For as St Paul wrote, “For now we see through a glass, darkly; but then, face to face: now I know in part; but then shall I know even as also I am known.”
In Search of Lost Time
We make the division between life and death a matter of dates, being born on one date and dying on another years later. But we are asleep for half our lives and often when we are awake, we are often only half alive… wasting time, day dreaming, waiting for trains, sitting in traffic jams on hot days, waiting at airports for late arrivals, standing in queues, watching meaningless telly, wasting time in the wrong job, arguing, filling in forms, hanging on to call-centre calls and being told endlessly, “your call is important to us.”

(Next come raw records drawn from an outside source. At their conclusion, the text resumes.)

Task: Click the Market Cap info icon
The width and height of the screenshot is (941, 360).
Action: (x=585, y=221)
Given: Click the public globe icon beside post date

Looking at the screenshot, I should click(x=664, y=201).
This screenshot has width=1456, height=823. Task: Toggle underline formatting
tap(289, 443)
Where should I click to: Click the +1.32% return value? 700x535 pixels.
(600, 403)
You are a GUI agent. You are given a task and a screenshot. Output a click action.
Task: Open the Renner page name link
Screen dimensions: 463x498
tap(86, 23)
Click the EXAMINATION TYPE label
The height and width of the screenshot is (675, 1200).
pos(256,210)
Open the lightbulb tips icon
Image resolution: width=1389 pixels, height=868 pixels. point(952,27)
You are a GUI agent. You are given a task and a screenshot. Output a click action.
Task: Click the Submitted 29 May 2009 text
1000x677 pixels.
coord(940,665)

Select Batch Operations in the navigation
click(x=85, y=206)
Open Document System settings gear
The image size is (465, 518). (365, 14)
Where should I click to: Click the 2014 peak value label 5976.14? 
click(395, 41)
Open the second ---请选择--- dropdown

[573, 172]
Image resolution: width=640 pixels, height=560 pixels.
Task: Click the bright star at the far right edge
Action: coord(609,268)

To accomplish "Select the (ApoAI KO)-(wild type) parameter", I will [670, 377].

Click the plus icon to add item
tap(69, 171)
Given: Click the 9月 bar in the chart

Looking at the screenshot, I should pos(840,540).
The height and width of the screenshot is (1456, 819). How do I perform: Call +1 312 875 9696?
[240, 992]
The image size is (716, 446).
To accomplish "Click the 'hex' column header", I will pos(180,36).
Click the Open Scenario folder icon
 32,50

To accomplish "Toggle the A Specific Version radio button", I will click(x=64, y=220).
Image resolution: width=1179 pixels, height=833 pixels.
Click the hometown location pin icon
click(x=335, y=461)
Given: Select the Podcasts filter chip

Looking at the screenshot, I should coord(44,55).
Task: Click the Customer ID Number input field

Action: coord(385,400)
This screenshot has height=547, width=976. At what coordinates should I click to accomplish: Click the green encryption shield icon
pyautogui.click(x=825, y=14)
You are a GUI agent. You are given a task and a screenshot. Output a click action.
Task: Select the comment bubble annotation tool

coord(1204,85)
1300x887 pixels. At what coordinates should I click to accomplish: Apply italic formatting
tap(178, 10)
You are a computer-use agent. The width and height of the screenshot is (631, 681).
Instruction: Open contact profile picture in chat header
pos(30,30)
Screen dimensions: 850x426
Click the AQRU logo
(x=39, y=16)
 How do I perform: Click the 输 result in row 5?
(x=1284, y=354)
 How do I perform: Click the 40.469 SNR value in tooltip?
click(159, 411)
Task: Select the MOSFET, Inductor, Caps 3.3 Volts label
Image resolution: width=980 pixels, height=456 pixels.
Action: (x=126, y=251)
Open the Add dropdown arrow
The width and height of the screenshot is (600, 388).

Life is a quality, not just a quantity. Malcolm Muggeridge called one of his autobiographies Chronicles of Wasted Time. It is tragic we cannot refine our lives and drain away the waste, and leave the pure gold behind. Those golden moments of say listening to Mozart’s Great Mass for the first time, seeing our daughters marrying good and loving men, watching our children being ordained, or sharing laughter with our grandchildren: all moments of 22-carat gold. If such wonderful times could be preserved and the rest of the dross drained away, who could hope for anything better? And just as those times of great ecstasy and joy highlight our lives, so too might they be preserved in the lives of our friends and close family. Perhaps this is what is meant by eternal life?
Wilder tells us that our dead friends will be loved for a while and then forgotten. But the love will have been enough; all those impulses of love return to the love that made them. Even memory is not necessary for love. There is a land of the living and a land of the dead, and the bridge is love – the only survival, the only meaning.
Some time ago I read a book by the late US philosopher and Christian thinker Dallas Willard. The book was primarily about how to stay spiritually healthy. One piece of advice particularly has stayed with me: “You must ruthlessly eliminate hurry from your life”, he wrote. “Hurry is the great enemy of spiritual life in our day.”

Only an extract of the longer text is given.